Discovering Christian biographies in charity shops

I don't know whether you browse much in charity shops. It's one of my favourite pastimes; as an inveterate collector of other people's past enthusiasms I enjoy entering with a few coins in my pocket and emerging with carrier bags stuffed with treasure trove.

Our house is spatially challenged, so much of the stuff has to go back after it has been listened to, read or played with, but the coins go to worthy causes.

What really happened?

Lately I've been browsing, courtesy of Help the Aged, through Margaret Thatcher's The Downing Street Years. (Having recently picked up biographies of Harolds MacMillan and Wilson, I'm on a bit of a nostalgic binge.) I lived through these events. I saw her cry on TV. Now I can read her side of the story.
I love the inside story, the opportunity to see for myself what went on behind closed doors - it's why I like TV programmes about airports. I want to know what happens away from public gaze. In the case of airline staff and prime ministers, I've got quite a stake in how well or badly they do their job.

I love too that 'how-to' view of events and achievements that biographies provide. It's fascinating to see how politicians came to power and wealthy people managed to accumulate so much. A good biography, like that of Jimmy Swaggart I reviewed last month, is a painstaking jigsaw carefully assembling from small details a picture that only a good biographer can see properly in the first place.

Self-examination

And biographies allow you to review your own life and your own history. Even if the person lived and died before you did, it's valuable to watch somebody else handling crises and rites of passage one has also experienced. A good biography can aid self-examination. I rarely finish a good biography without understanding myself better in some way. Maybe Socrates had a point when he remarked that the unexamined life is not worth living.

Used by God

Christian biographies are no exception, which is why the decline in Christian reading is so sad. We grow, in part, by reading how others grew. Hero-worship need not enter into it. 'Imitate me,' Paul advised - not because he was wonderful, but because he had a wonderful Saviour (Philippians 3.12-4.1).

George Burton worked at London's Mayflower Centre many years ago. David and Jean Hewitt's generous and unsparing biography shows a man who was enormously used by God and must have been one of the most difficult, exasperating colleagues imaginable. It's one of the finest biographies I know.

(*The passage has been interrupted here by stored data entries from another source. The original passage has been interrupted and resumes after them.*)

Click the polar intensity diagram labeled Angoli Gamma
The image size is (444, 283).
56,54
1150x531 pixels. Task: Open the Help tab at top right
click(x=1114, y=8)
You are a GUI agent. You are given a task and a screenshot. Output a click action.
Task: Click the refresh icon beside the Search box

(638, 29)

I feel the lack of that compassionate truthfulness somewhat in Margaret Thatcher's autobiography, but John Wesley in his published Journal also has a tendency to edit his life to maximise its edification potential. We know he did because we now have his private journals. For my money, the private journals show the better picture. Wesley underestimated the value of his own mistakes and overestimated the value of his didactic moments. You need both to understand the man and how God used him, which is not to deny the immense ministry of the published version.

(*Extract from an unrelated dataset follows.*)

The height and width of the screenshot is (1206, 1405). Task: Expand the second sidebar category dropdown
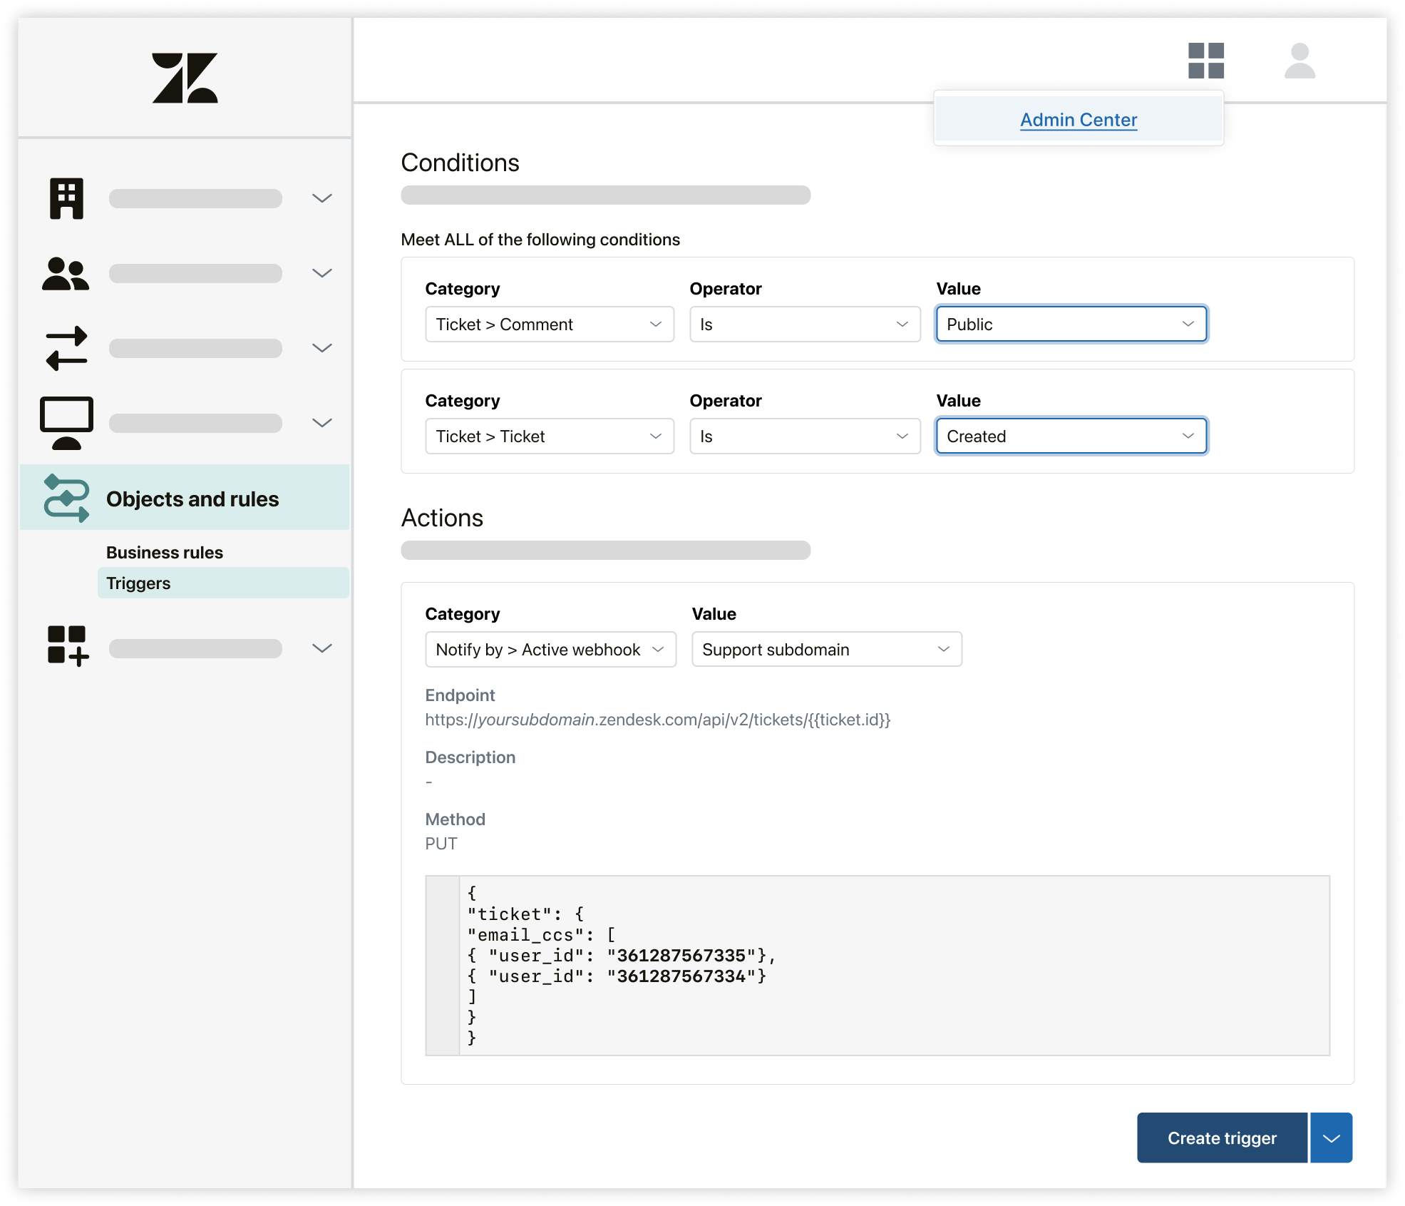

Some Christian biographies score through apparent naivety. Jimmy Carter's Keeping Faith often shows him as a less than perfect statesman: only a diarist with no thought of enhancing his historical reputation would have left the story unchanged. There is no guile in Carter's book. It remains, if not a record of the greatest president, then certainly a brilliant example of how Christians might ideally be expected to think and behave if entrusted with the most powerful job in the world.

Helpful

Apparent naivety of a different sort is to be found in Michael Saward's A Faint Streak of Humility, which relives old battles and reopens old wounds. Not every reviewer has felt that Saward has kept the vitriol adequately corked. But I found the early part of the book extraordinarily moving. In describing how he became a Christian (including a superb discussion of Christian youth camps) Saward challenged at least one reader to review his own teenage and twenties years and reflect on his own mistakes. I am sure that Saward did not see this as a major aim of his book: he probably saw that section as a curtain raiser to the more tempestuous times that were to follow. For me, it was a moving and helpful education in how a young man grows in Christian faith and commitment.

That's the charm of biographies. The benefits are so often accidental. A bad one is an exercise in self-promotion, a good one changes your own life for the better, and usually in ways that would surprise the author. If you haunt the charity shops, it's not a costly exercise.

Two pleas in closing.

One, buy your Christian biographies new. Christian book-selling needs your support.

Two, please don't shop in my local charity shops - at least, not until I've had first go at the good stuff.